2010.8.19 09:19
■代替手段持たず…難民
10日夕から12日未明にかけ、国内最大級のSNS「mixi」がアクセス障害に陥り、登録者2102万人(7月末現在)が「インフラ寸断」に見舞われた。イベントの開催やグッズの譲渡など多目的に使用していながら、代替通信手段を持たないユーザーもいたためだ。
「このまま障害が続いてイベント当日になったら、と考えるとゾッとした」。mixiを通じて音楽愛好家による演奏会を主催する埼玉県の自営業の男性(29)はこう振り返る。男性のコミュニティーでは14、15日に演奏会を控えていた。約2600人が所属する大所帯で、mixi以外の連絡先を確保していなかったのだ。

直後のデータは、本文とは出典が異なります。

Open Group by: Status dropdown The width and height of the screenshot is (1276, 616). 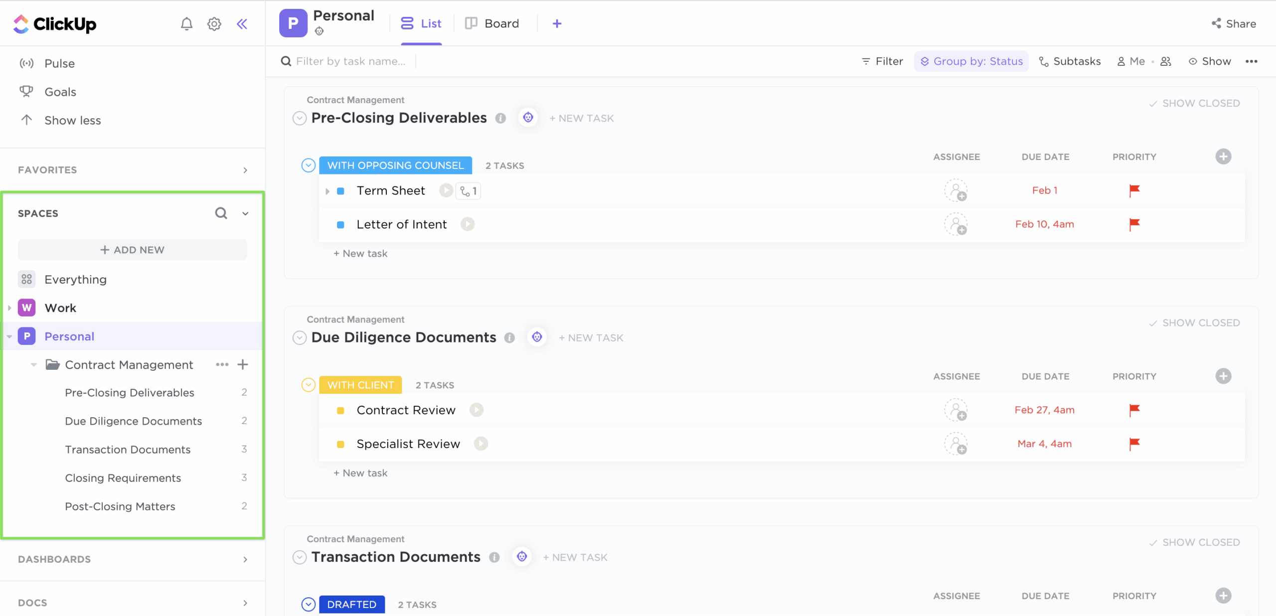pos(971,61)
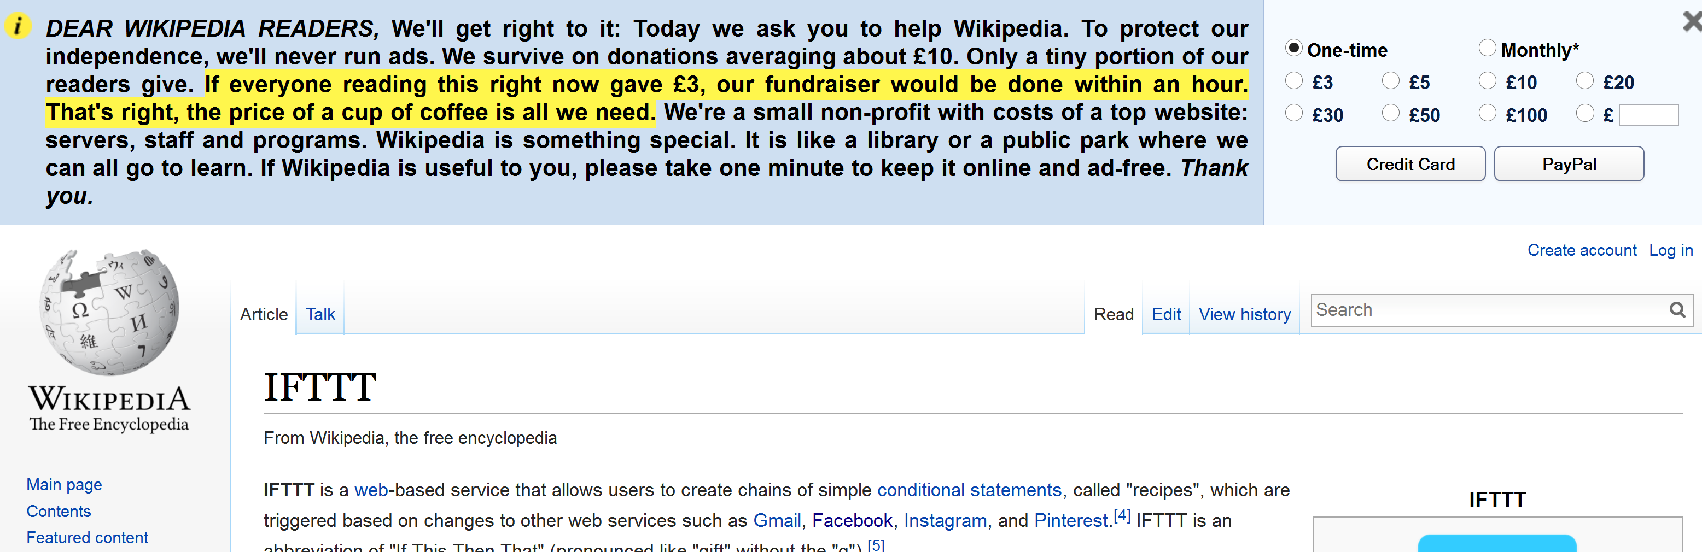Image resolution: width=1702 pixels, height=552 pixels.
Task: Click the Wikipedia search field
Action: 1490,310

SNSは、メールアドレスや電話番号を知らなくても、互いにページにアクセスし合うなどして気軽に連絡できるため、連絡先を交換しないケースが少なくない。「参加者に安心感を持ってもらうために、障害時に復旧の見通しを伝えるツールが欲しい」と訴える男性は今後、外部サイトでの対応も考えているという。
今回のアクセス障害について、mixiを運営するミクシィ(東京都渋谷区)は「複数のデータキャッシュシステムが、同時に異常終了し、本体への負荷が急増したため」と説明。同システムは、ユーザーがページなどを閲覧する前にデータを先取りして保存し、サーバー本体の負荷を軽減しているが、これがダウンしたため、本体にアクセスが集中してしまった。
mixiは、アプリの導入など多機能化が進み、利用方法は多岐にわたる。今年に入り、月間PV(ページビュー)は300億を超えることも。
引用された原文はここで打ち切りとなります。